Trevor Asher Kletz, OBE, FREng, FRSC, FIChemE (23 October 1922–31 October 2013) was a prolific British author on the topic of chemical engineering safety. He is credited with introducing the concept of inherent safety, and was a major promoter of Hazop.  He is listed in The Palgrave Dictionary of Anglo-Jewish History.

Early life and education

Kletz was born 23 October 1922 in Darlington of Jewish parents, from a Russian immigrant background. He attended The King's School, Chester, then the University of Liverpool, where he graduated in chemistry in 1944 and joined ICI the same year.  During the Second World War, he was a member of the Home Guard.  On 28 October 1958 he married Denise V. Winroope (died 1980) and they had two sons, Anthony and Nigel.

** The exercise **
Reproduce word for word the part of the Trevor Kletz biography from "Trevor Asher Kletz, OBE, FREng, FRSC, FIChemE" up to and including "Anthony and Nigel.".

[Collected data]
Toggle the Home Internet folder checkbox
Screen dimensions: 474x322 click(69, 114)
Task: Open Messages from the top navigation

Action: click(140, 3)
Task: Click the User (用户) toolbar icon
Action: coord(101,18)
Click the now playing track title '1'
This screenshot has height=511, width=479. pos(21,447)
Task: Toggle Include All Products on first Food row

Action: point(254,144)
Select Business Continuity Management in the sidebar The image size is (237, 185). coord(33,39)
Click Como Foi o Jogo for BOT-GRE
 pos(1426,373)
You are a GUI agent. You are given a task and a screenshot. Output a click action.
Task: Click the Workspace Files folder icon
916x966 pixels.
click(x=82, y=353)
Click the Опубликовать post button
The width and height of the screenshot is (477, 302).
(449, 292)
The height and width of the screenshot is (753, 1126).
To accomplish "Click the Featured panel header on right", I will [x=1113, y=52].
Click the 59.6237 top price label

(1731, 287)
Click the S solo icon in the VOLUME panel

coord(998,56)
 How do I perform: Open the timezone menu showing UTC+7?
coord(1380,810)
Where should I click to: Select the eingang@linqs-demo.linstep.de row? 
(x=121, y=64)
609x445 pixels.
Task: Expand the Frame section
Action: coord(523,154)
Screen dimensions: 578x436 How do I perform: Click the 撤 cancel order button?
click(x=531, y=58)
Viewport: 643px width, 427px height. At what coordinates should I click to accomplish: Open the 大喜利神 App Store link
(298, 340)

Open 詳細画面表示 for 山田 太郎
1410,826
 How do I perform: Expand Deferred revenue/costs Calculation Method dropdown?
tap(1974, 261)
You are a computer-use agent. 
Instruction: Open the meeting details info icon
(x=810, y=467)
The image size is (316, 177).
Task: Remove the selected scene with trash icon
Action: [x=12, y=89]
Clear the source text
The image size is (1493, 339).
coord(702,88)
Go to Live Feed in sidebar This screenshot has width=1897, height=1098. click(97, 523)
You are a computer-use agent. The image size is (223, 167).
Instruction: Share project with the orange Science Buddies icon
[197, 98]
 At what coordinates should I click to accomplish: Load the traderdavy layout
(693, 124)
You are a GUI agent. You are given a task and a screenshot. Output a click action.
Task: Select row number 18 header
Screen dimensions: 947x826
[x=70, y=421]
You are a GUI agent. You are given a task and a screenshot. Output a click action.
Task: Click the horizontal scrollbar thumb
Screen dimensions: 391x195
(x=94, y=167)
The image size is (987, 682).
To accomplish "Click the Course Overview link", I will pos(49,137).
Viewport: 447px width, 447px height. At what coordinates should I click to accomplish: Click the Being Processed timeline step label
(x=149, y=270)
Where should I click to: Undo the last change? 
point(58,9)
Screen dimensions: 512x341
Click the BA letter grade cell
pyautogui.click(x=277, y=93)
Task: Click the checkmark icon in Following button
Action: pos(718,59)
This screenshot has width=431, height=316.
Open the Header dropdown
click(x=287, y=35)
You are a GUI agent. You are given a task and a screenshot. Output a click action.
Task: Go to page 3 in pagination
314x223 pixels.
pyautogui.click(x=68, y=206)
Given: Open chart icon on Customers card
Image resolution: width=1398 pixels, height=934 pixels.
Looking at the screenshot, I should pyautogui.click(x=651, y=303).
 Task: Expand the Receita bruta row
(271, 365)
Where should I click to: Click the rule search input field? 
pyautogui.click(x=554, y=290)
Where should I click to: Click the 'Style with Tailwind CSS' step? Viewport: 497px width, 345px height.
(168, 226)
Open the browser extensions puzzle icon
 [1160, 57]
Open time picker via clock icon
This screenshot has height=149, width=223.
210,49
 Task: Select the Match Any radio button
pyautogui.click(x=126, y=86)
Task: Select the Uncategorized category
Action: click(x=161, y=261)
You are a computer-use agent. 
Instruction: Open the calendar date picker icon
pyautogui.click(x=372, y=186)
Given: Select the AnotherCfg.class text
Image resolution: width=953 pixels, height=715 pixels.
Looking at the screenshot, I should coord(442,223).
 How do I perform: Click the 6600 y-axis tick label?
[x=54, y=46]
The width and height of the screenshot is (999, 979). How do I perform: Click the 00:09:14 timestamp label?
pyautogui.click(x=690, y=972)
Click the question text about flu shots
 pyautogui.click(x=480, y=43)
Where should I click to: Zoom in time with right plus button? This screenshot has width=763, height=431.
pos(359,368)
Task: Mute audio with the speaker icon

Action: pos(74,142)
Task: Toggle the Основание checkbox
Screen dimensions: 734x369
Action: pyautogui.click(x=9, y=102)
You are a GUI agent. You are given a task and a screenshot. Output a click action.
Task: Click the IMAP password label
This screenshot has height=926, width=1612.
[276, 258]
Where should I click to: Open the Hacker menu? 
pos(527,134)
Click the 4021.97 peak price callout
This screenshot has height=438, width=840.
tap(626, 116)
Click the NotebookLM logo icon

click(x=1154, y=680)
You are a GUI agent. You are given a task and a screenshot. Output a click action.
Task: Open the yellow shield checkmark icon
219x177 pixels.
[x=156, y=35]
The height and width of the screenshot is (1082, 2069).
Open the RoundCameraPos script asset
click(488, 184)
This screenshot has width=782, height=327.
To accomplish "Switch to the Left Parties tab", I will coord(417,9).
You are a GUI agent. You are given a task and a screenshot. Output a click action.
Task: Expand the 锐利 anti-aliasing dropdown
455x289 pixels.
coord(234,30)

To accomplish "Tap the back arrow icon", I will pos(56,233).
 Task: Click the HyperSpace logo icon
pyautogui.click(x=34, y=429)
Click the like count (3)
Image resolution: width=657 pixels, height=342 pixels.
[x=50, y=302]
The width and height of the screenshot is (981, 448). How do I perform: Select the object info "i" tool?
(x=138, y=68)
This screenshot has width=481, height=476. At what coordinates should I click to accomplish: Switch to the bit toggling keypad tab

** Written response **
Trevor Asher Kletz, OBE, FREng, FRSC, FIChemE (23 October 1922–31 October 2013) was a prolific British author on the topic of chemical engineering safety. He is credited with introducing the concept of inherent safety, and was a major promoter of Hazop.  He is listed in The Palgrave Dictionary of Anglo-Jewish History.

Early life and education

Kletz was born 23 October 1922 in Darlington of Jewish parents, from a Russian immigrant background. He attended The King's School, Chester, then the University of Liverpool, where he graduated in chemistry in 1944 and joined ICI the same year.  During the Second World War, he was a member of the Home Guard.  On 28 October 1958 he married Denise V. Winroope (died 1980) and they had two sons, Anthony and Nigel.